Oh, and VP Mike Pence and MajLeader Mitch were the first in line to receive the vaccine today. Of course they were.

The NFL’s Next Great Quarterback

This Justin: That Herbert kid has turned out to be an amazing steal for the Los Angeles Chargers. In a battle between two NFL teams that have both at one time been based in Los Angeles but also been based in another California city, the L.A. Chargers defeated the Las Vegas Raiders in overtime last night, 30-27.

It was also a matchup between former Oregon Duck QBs: Herbert and Heisman Trophy-winning Marcus Mariota (a Raider backup). Anyway, Herbert finished 22-32 with two TD passes and no picks and called his own number on a QB sneak that won the game in OT.

(Jon Gruden’s 1st-half retro attire was an accident)

The former No. 6 pick is one of two players to seriously consider as the league’s Rookie of the Year (the other? Seattle WR D.K. Metcalf, who is No. 2 in the league in receiving yards but whose iconic play was actually a tackle; Metcalf was the 64th overall pick and for that reason will probably garner a lot of told-ya-so votes). Remember when people wondered if he was too cerebral and not fiery enough?

And This, My Friends, Is How Memes Are Born

What happens when you’re not exactly sure how to solve a problem so you take a “harmless” whack at it? Well, this can happen. I think we’ll be seeing this footage for years to come, no?

In The World Of Chimpanzees, I Was A Monkey

We’ve said this before and we’ll say it again: “There is only one rule in investing and that is, ‘Make Money!'”

The postulate to that: Do not lose money.
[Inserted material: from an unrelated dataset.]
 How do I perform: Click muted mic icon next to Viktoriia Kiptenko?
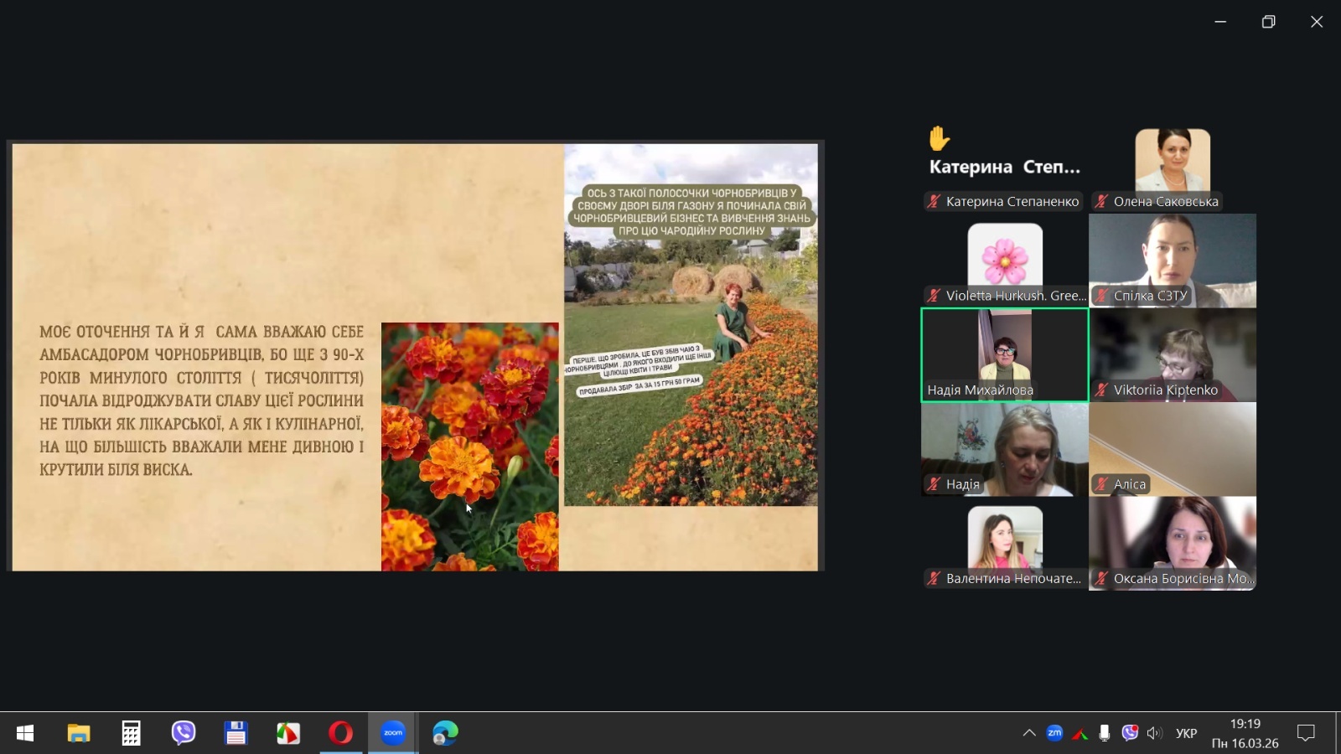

So we’ve been there the past few years as the educated experts with MBAs from Kellogg and Harvard and Columbia and Stanford, or PhD’s in finance, have appeared as guests on CNBC and poo-poo’ed Tesla stock and bitcoin shares. As a few undisciplined renegades held to their beliefs.

Well, here’s what’s happened since New Year’s Day (Jan 2nd, actually):

Tesla (TSLA): From the equivalent of $85 per share to $655 per share. That’s a multiple of 7.7. If you owned $10,000 worth of Tesla on January 2nd—and held—you now own $77,000 worth.

Bitcoin (we use GBTC as our measuring stick): From $8 per share on Jan. 2nd to $28 now. That’s a multiple of 3.5. If you owned $10,000 of GBTC on New Year’s Day—and held—you now own $35,000.

Longtime investors know it isn’t easy, or likely, to turn $20,000 into $112,000 in one year. Much less with two stocks that everyone is not only talking about daily, but also dismissing as overvalued or possessing phantom value.

And maybe the experts are correct as to where shares of both stocks should be. But they are where they are. Tesla’s P/E, for instance is an insane 1,300. Whereas Apple’s, by comparison, is 39. So keep that in mind.

We’re not here to tell you what to do. Only to observe and reflect. How any of us uses this information in the future is up to the individual.

Note: we’ve made a little money, but nowhere near the cumulative 5.5 times off them we might’ve this year.

“I Want To Go To There”

*The judges will also accept “What’s The Matter’horn”

This is Hardergrat Trail in Switzerland, which looks pretty sweet.

It is a 14.5-mile ridge trail (duh) near Interlaken, Bern, Switzerland. It is rated as difficult and I do not believe you want to be caught up here if a storm suddenly whips up. Although it does sort of look like the kind of spot you might run into the Von Trapp family as they were fleeing the Nazis.

Happy 77th, Keith

Few people, if any, have ever gotten more out of picking up a guitar as a youth—or gotten more out of life—thank Keith Richards. The glue guy of the Rolling Stones turns 77 today (insert Wallace Shawn in The Princess Bride uttering, “Inconceivable!”).

Besides all of his success with the Stones, and writing or co-writing some of the most iconic songs in the history or rock ‘n roll (“Satisfaction”, “Wild Horses,” etc.), we love that Richards found and married this Staten Island girl and has remained wed to her for 37 years. No dummy, he. And they have two lovely daughters who now—wanna feel really old?— are in their mid-30s.